Par Elvire Oliu Imbart

 

 

- Désolé, mais là il va vraiment falloir que j’y aille, dit Fosca…

La voisine-qu’il-aimait-bien grogna un vague « Putain, c’est bon, j’me lève ». Il l’aimait bien cette voisine rousse et jeune qui ponctuait toutes ses phrases d’un « Putain ! ». Fosca ne savait pas trop ce qui la poussait à venir s’encanailler avec un commissaire divisionnaire légèrement dépressif, mais bon… Il savait par sa vieille mère que la lecture intensive des enquêtes du commissaire Maigret provoquait des orgasmes dans les maisons de retraites.

Ils firent semblant de prendre un café ensemble. Le café d’après une nuit avec quelqu’un que l’on n’aime pas est rarement bon. Mais alors celui-là battait tous les records. Fosca avait de grandes théories sur les relations entre les hommes et les femmes. Et quelques habitudes. Par exemple, il faisait exprès de faire un café déguelasse pour éviter toute forme d’attachement.

- C’est quoi ce carton sur la table? Demanda-t-elle

- Une longue histoire…

- Ben putain ! Quand tu voudras raconter, tu sais où j’habite ! lui lança la rousse en sortant de chez lui.

Raconter quoi ? Fosca se retrouva seul dans sa cuisine. Il fixait le bout de muleta qui sortait du carton.

Raconter cette rencontre avec Jean en sortant de TD de droit constitutionnel, ou raconter comment ce dernier l’avait complètement rendu obsédé par les toros ? Jean était autant nîmois que Pierre était biterrois. Ils se retrouvaient à Montpellier la surdouée pour les mêmes raisons. Le père de Jean Dombre travaillait pour la mairie de Nîmes et faisait parti de la commission taurine.

Ils avaient pris l’habitude de picoler au bar du Musée, rue du Montpellieret, à quelques encablures de la rue de l’Université. Là bas, ils refaisaient le monde. Surtout le mundillo… Fosca et son désormais meilleur ami faisaient tous les festivals du coin : Vauvert, Aimargues, Bellegarde, et bien sûr les ferias de Nîmes.

Ils mettaient en fiches cartonnées tous les toros et tous les toreros. Ils se renseignaient sur les élevages, les encaste, et petit à petit, devenaient fous de toros. Plus que de simples aficionados, ils franchissaient même, quand ils le pouvaient, la grande barrière : ils se mettaient devant des vaches le plus souvent possible.
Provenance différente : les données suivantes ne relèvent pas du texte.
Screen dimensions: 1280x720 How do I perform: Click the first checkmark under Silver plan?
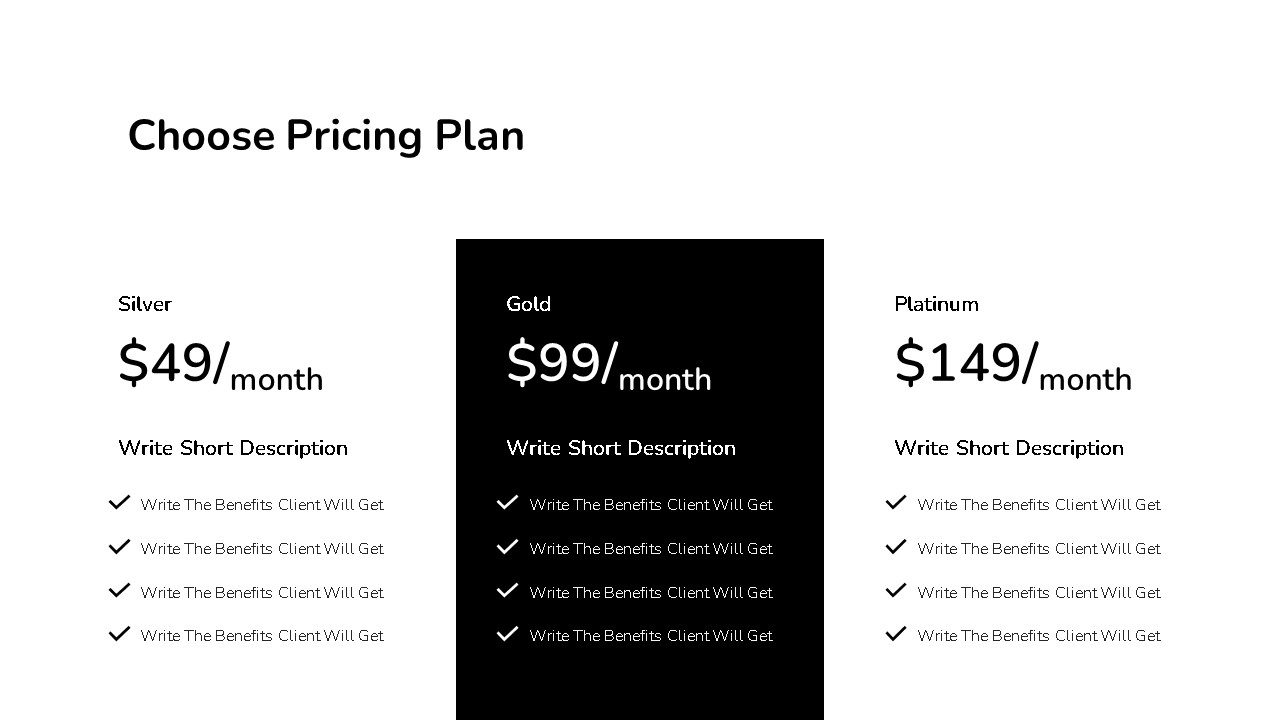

Comme à une drogue dure, ils devenaient accros à cette adrénaline spéciale du toro, à l’odeur animale et à la sueur de leurs angoisses primitives.

Ils consultaient plus souvent leur Cossio que leur code de procédure pénale.

Un jour de novembre, Jean prit la décision de quitter la fac. Il voulait devenir toréro.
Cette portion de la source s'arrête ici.